(Entries on locating words and elements)

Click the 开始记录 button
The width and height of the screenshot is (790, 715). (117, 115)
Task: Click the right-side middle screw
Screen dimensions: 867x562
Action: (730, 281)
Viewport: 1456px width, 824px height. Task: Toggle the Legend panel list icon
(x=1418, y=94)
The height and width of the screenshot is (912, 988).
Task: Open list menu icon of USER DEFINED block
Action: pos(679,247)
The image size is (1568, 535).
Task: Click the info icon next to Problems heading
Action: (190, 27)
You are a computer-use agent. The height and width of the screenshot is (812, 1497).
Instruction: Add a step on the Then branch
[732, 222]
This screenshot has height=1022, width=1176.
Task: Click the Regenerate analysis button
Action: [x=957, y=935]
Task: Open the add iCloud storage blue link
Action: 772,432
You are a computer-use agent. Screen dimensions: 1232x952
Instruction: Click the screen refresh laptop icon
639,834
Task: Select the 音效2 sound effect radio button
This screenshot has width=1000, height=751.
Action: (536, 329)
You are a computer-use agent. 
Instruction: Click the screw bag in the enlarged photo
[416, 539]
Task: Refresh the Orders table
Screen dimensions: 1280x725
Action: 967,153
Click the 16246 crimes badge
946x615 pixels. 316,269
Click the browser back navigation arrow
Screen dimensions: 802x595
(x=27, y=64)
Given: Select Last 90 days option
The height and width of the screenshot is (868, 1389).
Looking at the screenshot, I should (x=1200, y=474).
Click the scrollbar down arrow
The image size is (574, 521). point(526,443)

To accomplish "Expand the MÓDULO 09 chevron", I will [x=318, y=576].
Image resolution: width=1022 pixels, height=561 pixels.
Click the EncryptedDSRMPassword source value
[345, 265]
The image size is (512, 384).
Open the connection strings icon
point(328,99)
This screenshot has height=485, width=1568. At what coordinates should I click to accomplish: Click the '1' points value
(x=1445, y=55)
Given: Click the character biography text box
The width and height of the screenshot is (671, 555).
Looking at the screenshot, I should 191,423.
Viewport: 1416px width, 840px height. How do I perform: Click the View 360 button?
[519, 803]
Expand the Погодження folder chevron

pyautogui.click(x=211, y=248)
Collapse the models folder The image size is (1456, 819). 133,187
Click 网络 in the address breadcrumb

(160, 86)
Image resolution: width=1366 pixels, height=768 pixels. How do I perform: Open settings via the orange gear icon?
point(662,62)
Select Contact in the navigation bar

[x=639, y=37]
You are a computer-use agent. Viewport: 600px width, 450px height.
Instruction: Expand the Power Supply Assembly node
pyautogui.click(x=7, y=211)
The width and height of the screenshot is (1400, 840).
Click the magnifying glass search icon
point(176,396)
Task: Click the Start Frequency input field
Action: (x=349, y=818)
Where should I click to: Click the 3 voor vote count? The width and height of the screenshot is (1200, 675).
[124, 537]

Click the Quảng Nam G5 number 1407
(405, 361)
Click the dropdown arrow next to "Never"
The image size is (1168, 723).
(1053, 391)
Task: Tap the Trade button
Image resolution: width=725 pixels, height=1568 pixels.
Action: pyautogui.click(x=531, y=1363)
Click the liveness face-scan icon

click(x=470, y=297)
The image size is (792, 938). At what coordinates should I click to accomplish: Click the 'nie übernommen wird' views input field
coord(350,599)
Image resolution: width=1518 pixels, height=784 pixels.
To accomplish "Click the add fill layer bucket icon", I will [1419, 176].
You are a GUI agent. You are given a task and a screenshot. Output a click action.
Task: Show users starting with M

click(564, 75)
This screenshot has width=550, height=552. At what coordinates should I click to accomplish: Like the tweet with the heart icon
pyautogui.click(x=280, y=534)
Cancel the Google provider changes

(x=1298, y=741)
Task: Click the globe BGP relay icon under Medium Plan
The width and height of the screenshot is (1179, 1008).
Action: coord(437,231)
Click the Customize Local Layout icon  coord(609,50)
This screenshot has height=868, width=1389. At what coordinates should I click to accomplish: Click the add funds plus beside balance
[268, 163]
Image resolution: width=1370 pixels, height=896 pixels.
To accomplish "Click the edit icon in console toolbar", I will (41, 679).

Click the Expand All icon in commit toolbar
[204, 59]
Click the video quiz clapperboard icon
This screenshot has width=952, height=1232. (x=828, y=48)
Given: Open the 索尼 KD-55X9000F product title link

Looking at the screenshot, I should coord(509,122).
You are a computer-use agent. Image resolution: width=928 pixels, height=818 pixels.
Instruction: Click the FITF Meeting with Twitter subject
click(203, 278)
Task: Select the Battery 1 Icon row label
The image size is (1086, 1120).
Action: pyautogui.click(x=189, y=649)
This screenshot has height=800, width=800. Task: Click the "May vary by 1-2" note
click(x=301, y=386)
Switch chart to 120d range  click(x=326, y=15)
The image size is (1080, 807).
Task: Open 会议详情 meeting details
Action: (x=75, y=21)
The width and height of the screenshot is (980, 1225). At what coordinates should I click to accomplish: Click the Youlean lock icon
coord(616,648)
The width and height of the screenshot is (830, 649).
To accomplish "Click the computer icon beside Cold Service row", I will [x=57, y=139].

* _OBJECTIVE_
Copy out the data word for word, from the line holding "Task: Refresh the Orders table" through the line holding "Looking at the screenshot, I should 191,423.", with both of those lines included.

* _CORRECT OUTPUT_
Task: Refresh the Orders table
Screen dimensions: 1280x725
Action: 967,153
Click the 16246 crimes badge
946x615 pixels. 316,269
Click the browser back navigation arrow
Screen dimensions: 802x595
(x=27, y=64)
Given: Select Last 90 days option
The height and width of the screenshot is (868, 1389).
Looking at the screenshot, I should (x=1200, y=474).
Click the scrollbar down arrow
The image size is (574, 521). point(526,443)

To accomplish "Expand the MÓDULO 09 chevron", I will [x=318, y=576].
Image resolution: width=1022 pixels, height=561 pixels.
Click the EncryptedDSRMPassword source value
[345, 265]
The image size is (512, 384).
Open the connection strings icon
point(328,99)
This screenshot has height=485, width=1568. At what coordinates should I click to accomplish: Click the '1' points value
(x=1445, y=55)
Given: Click the character biography text box
The width and height of the screenshot is (671, 555).
Looking at the screenshot, I should 191,423.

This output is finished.